The agent CLIs themselves (`claude`, `opencode`) are **external, non-Nix tools** — install them
per their own docs and make sure they are on `PATH` before launching live agents. The devShell
documents this in its banner.

---

## Testing

The `tests/` directory holds the harness's own test suite.

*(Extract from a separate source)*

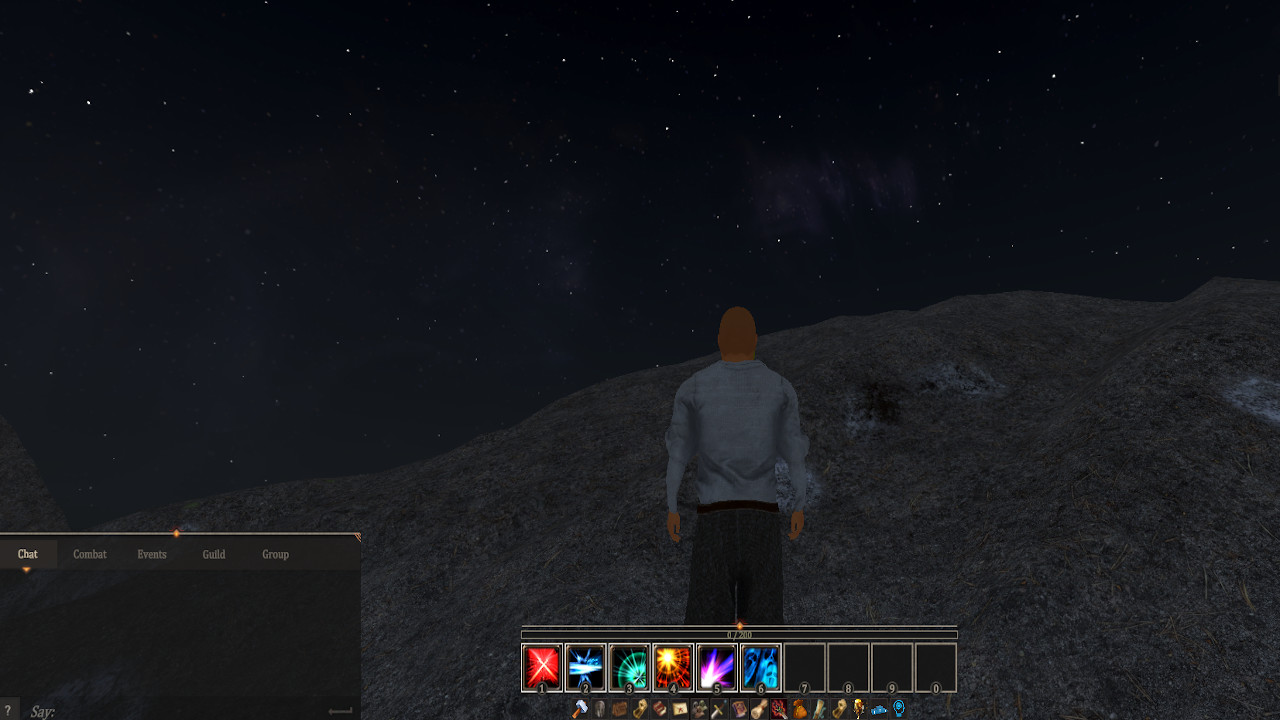Cast the orange fire explosion ability
1280x720 pixels.
[673, 667]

One runner drives everything:

```bash
nix develop -c ./tests/run.sh      # unit tests always; live backend smokes when available
# or just:  ./tests/run.sh         # (python3 + tmux must be on PATH)
```

What it runs:

- **Unit tests** (`tests/test_unit.py`) — pure logic, **no agents spawned, no live tmux sessions**.
  Cover config load + defaults merge, kickoff-template assembly, the phase machine (advance on the
  done marker, idempotent sequence-complete, append-a-phase resumes), usage-limit reset-banner
  parsing, `WAITING-UNTIL` / stall parsing, and the per-backend activity detectors (claude +
  opencode footers). Always run; a failure fails the suite. Run them alone with
  `python3 -m unittest discover -s tests` (or `python3 tests/test_unit.py`).
- **Live backend smokes** (`tests/smoke_claude.sh`, `tests/smoke_opencode.sh`) — each brings a
  throwaway scratch project up **through `agents.py`** on a real backend, in a fully isolated
  sandbox (its own unique `session_prefix`, a temp `log_dir`, and — for opencode — a dedicated
  server on a non-default port `AOTEST_OC_PORT`, default `4097`), confirms the session attaches and
  `status` reports it RUNNING, then `down`s it and cleans up (no leftover sessions, port freed).
  Each **SKIPs gracefully** (exit 0) when its backend's binary or creds are unavailable. Useful env:
  `CLAUDE_BIN` / `OPENCODE_BIN`, `AOTEST_MODEL`, `AOTEST_OC_PORT`, `AOTEST_OC_CREDS`.
- **Isolation sanity** — after the live runs, the runner asserts no `aotest-*` tmux sessions leaked
  and reports that any live sessions are untouched.

The smokes are safe by construction: a unique per-run session prefix (never `cc-ci-` or any real
project's), a dedicated opencode port (never `4096`), and a cleanup trap that fires on success,
failure, and Ctrl+C.

---

## Adding things

- **Add an agent** — add an `[[agent]]` block; `agents.py up <name>`. No code change.
- **Add a backend** — add a `[backend.<name>]` block (`bin`, `prompt_delivery`, the regexes);
  point an agent at it with `backend = "<name>"`.
- **Add / append a phase** — add an entry to `[loop].phases`; the watchdog advances into it
  automatically (clearing a stale `SEQUENCE-COMPLETE` if the sequence had finished).
- **Change a model or backend** — edit the field (or a phase's `models = {}`), then
  `agents.py down <name> && agents.py up <name>`. The watchdog re-reads the file; it won't fight you.